Меня отмоют, накормят и оздоровят. Причиной всему стала смерть отца. Я сорвался. Не то чтобы слишком, по мнению Фелисити, но все же сорвался. Я утратил способность следить за собой, и поэтому этим займется она. Я увижу на ее примере, чего себя лишаю. По выходным мы будем устраивать набеги на Эдвинов коттедж (мы – это и я, и она, и Джеймс, и даже дети), будем орудовать швабрами и кистями, и мы с Джеймсом расчистим заросший сад, и буквально в считаные недели мы сделаем этот дом не только пригодным для жизни, но даже уютным, а затем пригласим Эдвина и Мардж приехать и полюбоваться. Когда я заметно оправлюсь, мы съездим в Лондон в том же составе, но, скорее всего, без детей, и мы навестим Грацию, и нас с ней оставят одних, чтобы мы сделали то, что нам нужно сделать, и мне не позволят сорваться вторично. Раза два в месяц я буду заезжать к ним в Шеффилд, и мы будем устраивать долгие прогулки по вересковым пустошам, а потом, вполне возможно, я даже съезжу за границу. Мне ведь понравилось в Греции, верно? Джеймс подыщет мне работу в Шеффилде – или в Лондоне, если уж мне так этого хочется, – и мы с Грацией будем счастливы, и поженимся, и у нас будут…

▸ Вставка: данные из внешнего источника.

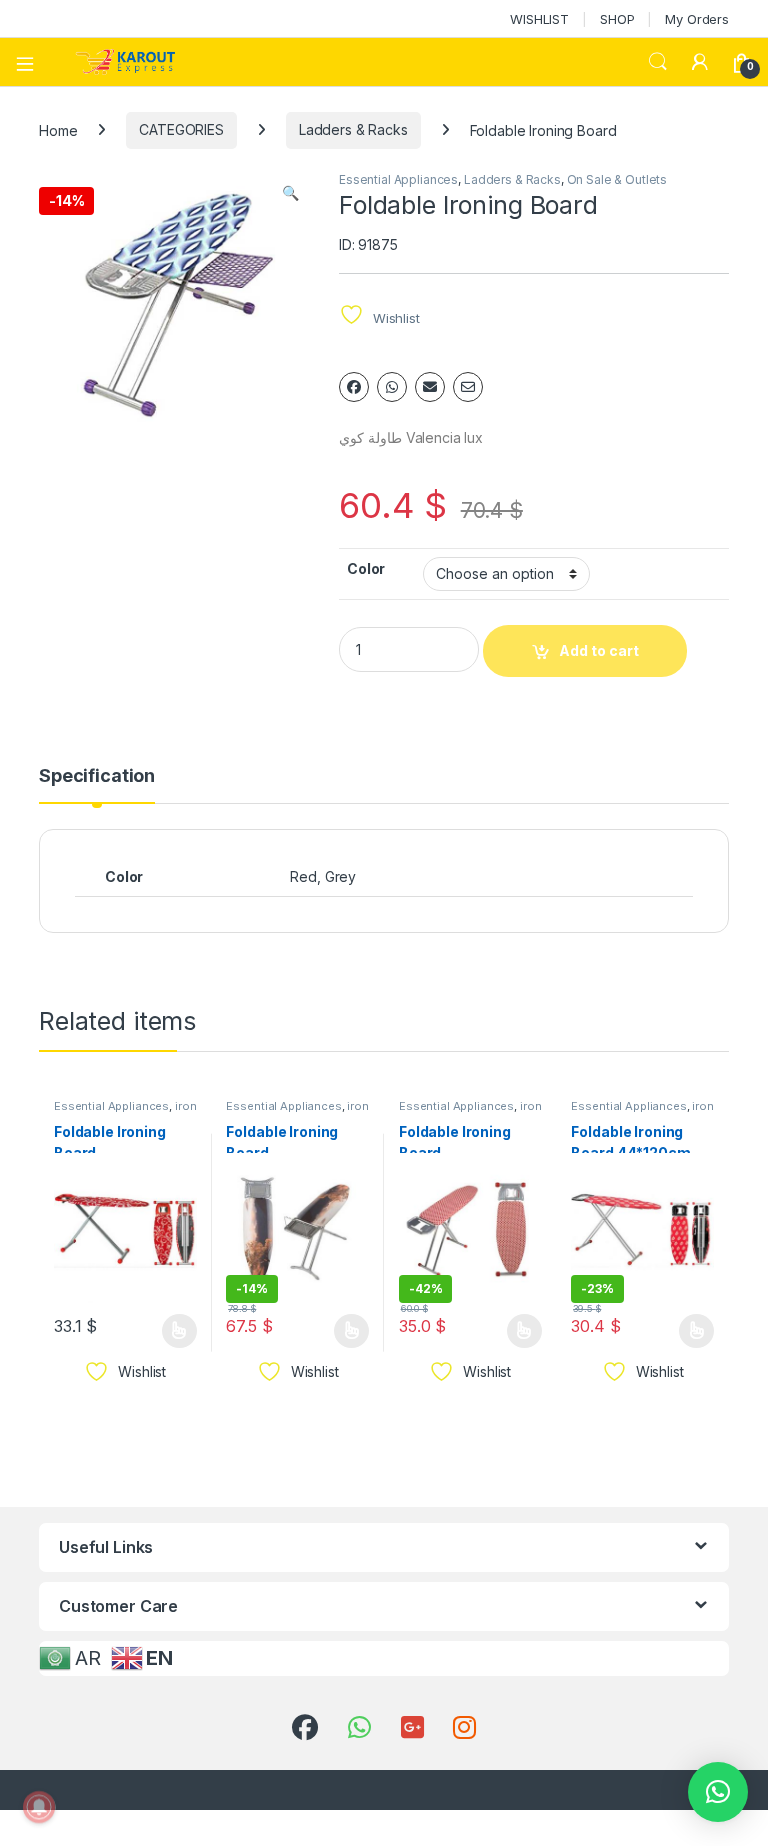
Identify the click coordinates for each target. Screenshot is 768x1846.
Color (366, 568)
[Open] (32, 62)
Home (58, 129)
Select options (173, 1331)
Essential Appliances (398, 179)
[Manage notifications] (39, 1807)
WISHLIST (539, 19)
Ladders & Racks (353, 129)
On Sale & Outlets (617, 179)
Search (658, 62)
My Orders (697, 19)
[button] (290, 193)
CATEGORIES (181, 129)
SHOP (617, 19)
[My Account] (700, 62)
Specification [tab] (97, 776)
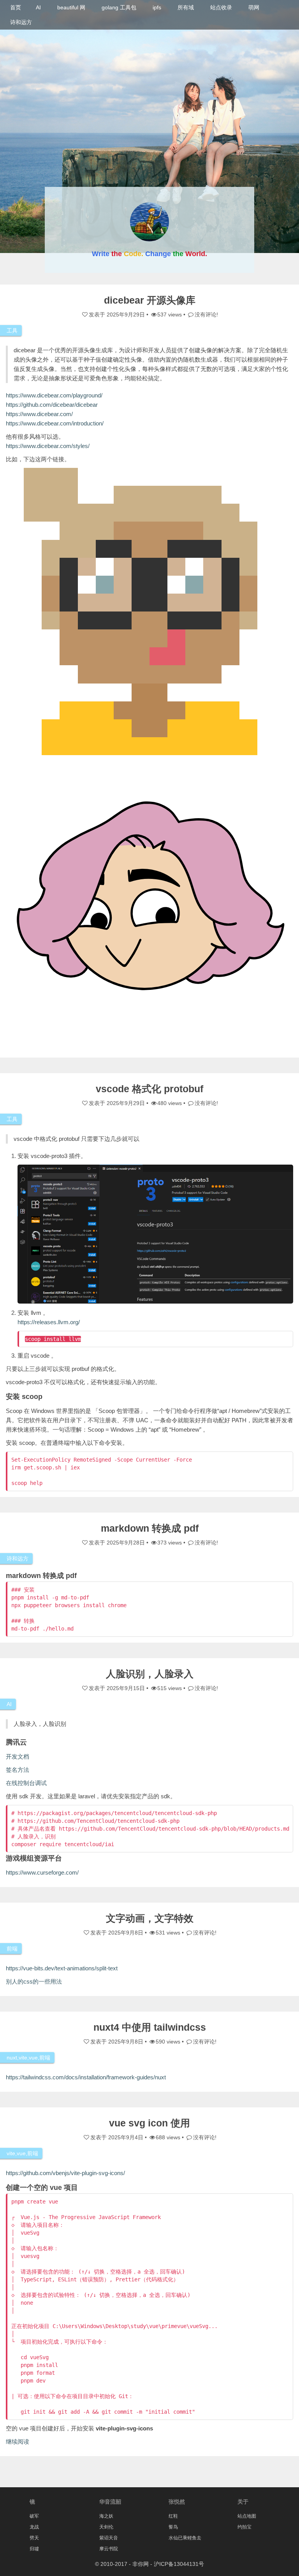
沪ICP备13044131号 (179, 2564)
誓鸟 (173, 2527)
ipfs (157, 7)
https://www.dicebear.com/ (39, 414)
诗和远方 (21, 22)
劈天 (34, 2538)
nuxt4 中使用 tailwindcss (149, 2027)
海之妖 (106, 2516)
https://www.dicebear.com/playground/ (54, 395)
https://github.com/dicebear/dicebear (52, 404)
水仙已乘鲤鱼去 (185, 2538)
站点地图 (246, 2516)
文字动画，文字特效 (149, 1918)
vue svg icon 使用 (149, 2122)
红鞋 (173, 2516)
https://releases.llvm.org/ (49, 1322)
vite (23, 2057)
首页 (15, 7)
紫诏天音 (108, 2538)
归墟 (34, 2548)
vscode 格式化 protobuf (149, 1088)
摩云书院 (108, 2548)
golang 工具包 (119, 7)
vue (33, 2057)
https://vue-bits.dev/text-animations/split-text (62, 1968)
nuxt (12, 2057)
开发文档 (17, 1756)
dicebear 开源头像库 (149, 300)
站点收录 (221, 7)
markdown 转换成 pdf (150, 1528)
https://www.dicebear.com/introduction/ (55, 423)
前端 (12, 1948)
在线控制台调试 (26, 1783)
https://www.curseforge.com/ (42, 1872)
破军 (34, 2516)
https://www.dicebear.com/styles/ (48, 446)
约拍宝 (244, 2527)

– Так о чем ты там говорила? – спросил я.

– Так ты слушал меня или не слушал?

– Смотри, а дождь-то совсем кончился.

– Ох, господи. С тобой просто невозможно.

Фелисити закурила сигарету. Я представлял себе, как табачный дым разносится по моей белой комнате и грязной желтизной оседает на свежевыбеленных стенах. Он просочится и в мою рукопись, выжелтит ее листы вечным напоминанием о внезапном, как катастрофа, появлении Фелисити.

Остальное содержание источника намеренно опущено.